The rest is just graphics.

Check out the code for this sketch here.

Cool spiral… But how does this relate to Euler’s formula? We just drew (what we believe to be) the left hand side of

\[e^{ix}=\mathrm{cos}(x)+i\cdot \mathrm{sin}(x),\ \ x = 0,0.1,0.2,..\]

Let’s compare it head to head with the RHS. We need to keep track of the iteration number, n, and calculate

cos_n = cos(n*0.1)
sin_n = sin(n*0.1)

I’ve colored these points red here:

Somewhat disappointing, no? Why do the black and red points diverge?

Do you remember I said \(0.1\) is small, so \(e^{0.1i} \approx 1+0.1i\) should be true? Maybe \(0.1\) is just not small enough! Maybe. You tell me:

Take the slider all the way to the left and it’s right on the money! That’s it, we’re done here.

What’s next?

  • We now have reasonable evidence that Euler’s formula is true, but how do we prove it? I particularly like Euler’s original proof. Also, definitely watch the video by 3Blue1Brown for another intuitive explanation, using a completely different approach.
  • Some would argue that Euler’s formula is even more beautiful with \(\tau\) instead of \(\pi\). Read all about it (and much more) here.

Finally, some challenges to think about:

  • Look closely at the last sketch. If you’re patient enough, you’ll see the black points diverge away from the origin, while the red ones stay on a circle. This always happens. Can you figure out why?

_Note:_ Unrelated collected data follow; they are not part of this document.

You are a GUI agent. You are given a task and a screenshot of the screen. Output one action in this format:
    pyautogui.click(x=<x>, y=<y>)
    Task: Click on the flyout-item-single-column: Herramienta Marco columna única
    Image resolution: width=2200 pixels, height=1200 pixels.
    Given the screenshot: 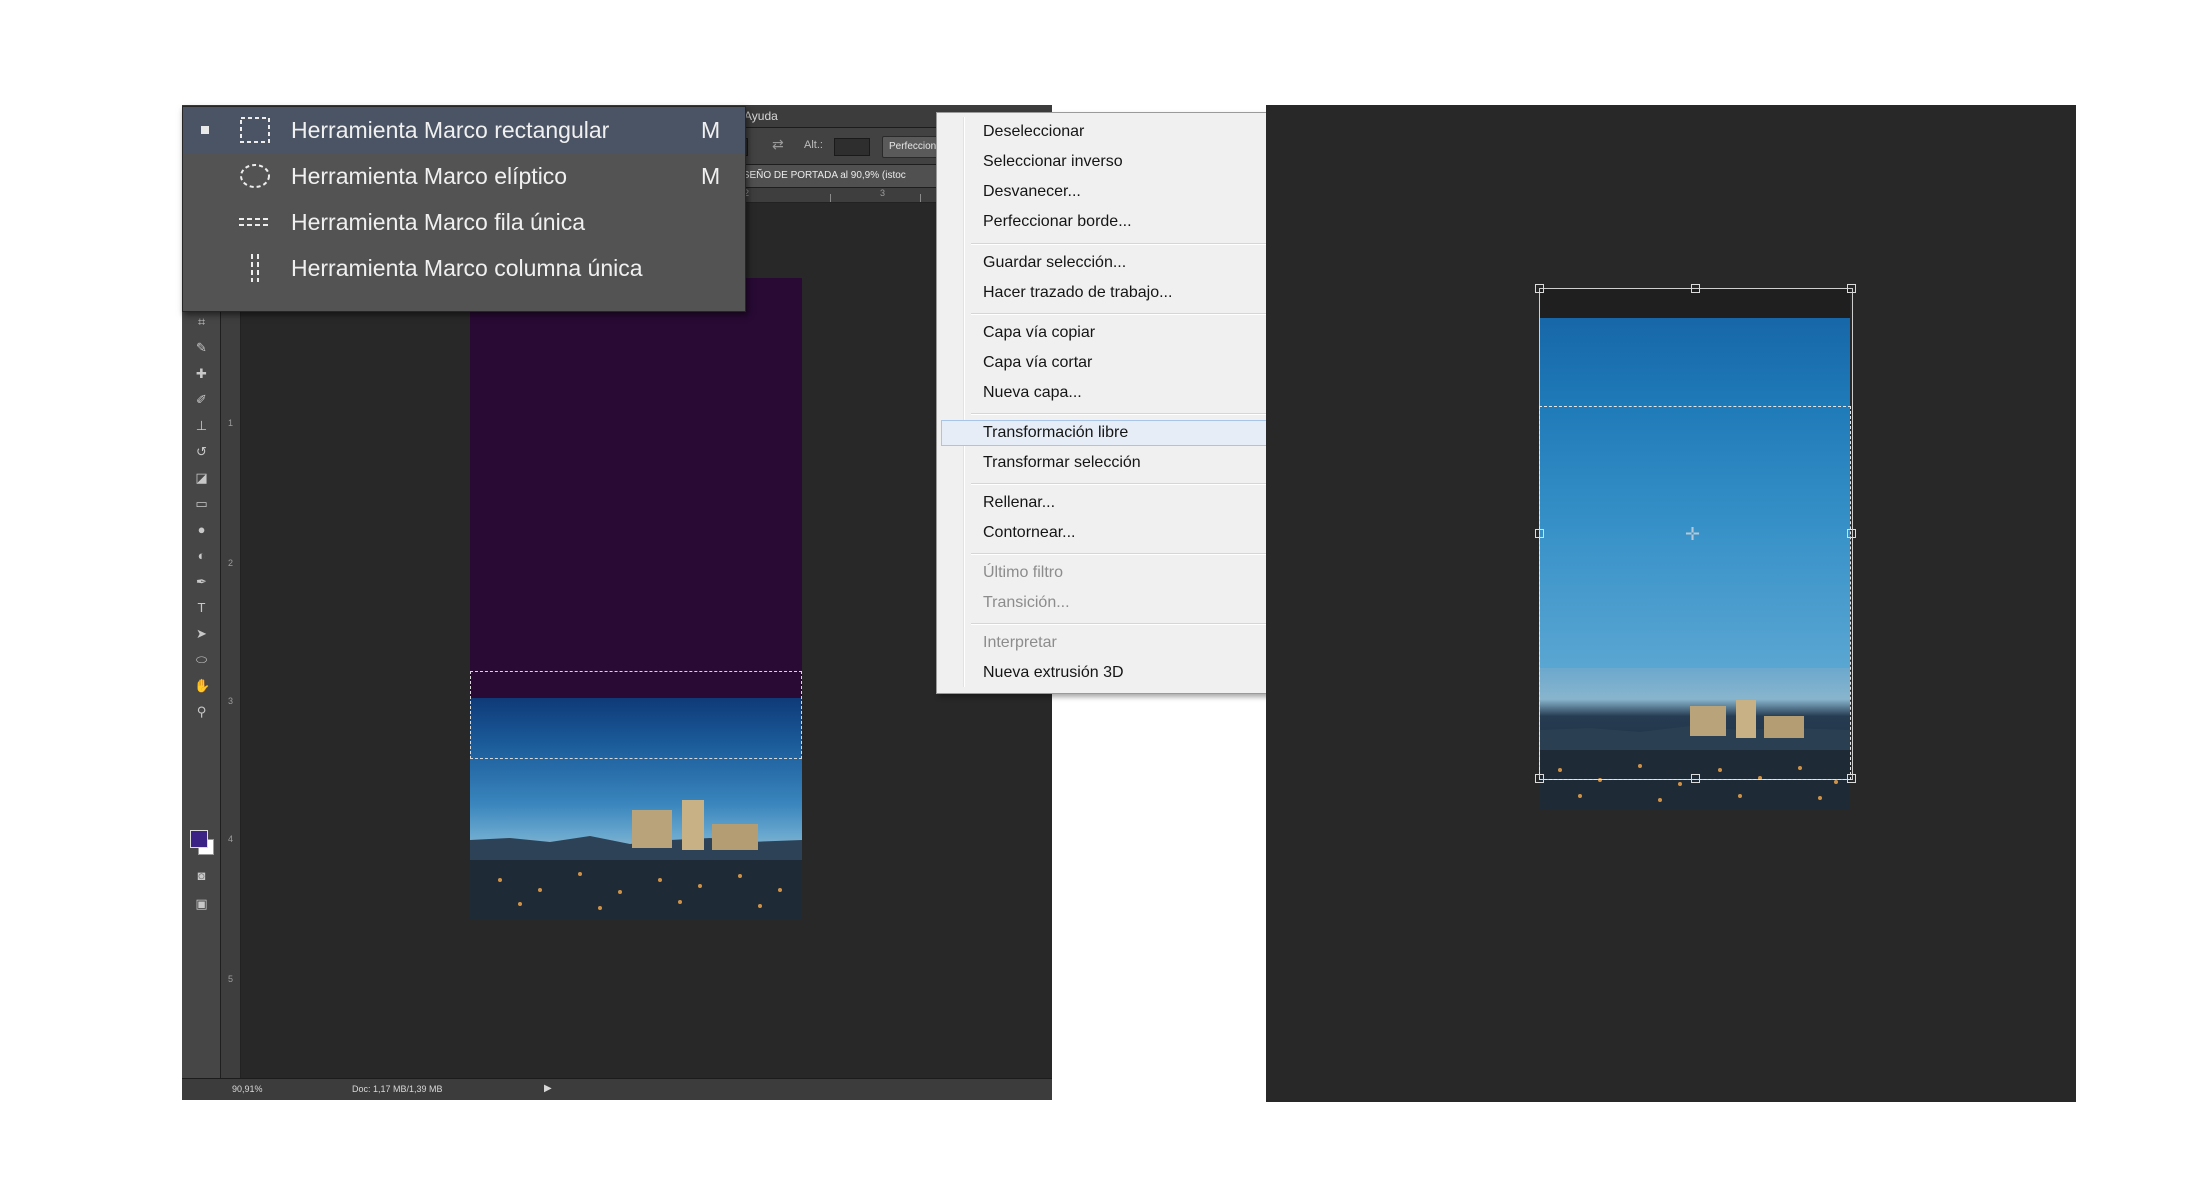 What is the action you would take?
    pyautogui.click(x=464, y=268)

    Hint: calculate the distance from the origin of \(1+ix,(1+ix)^{2},\ldots\)

  • It looks as if the black and red points go around in phase: they always complete a full circle at the same time. Can you use this “fact” to make the black points better approximate \(e^{ix}\)?

    Check your idea by changing the function iterate and rerunning the sketch.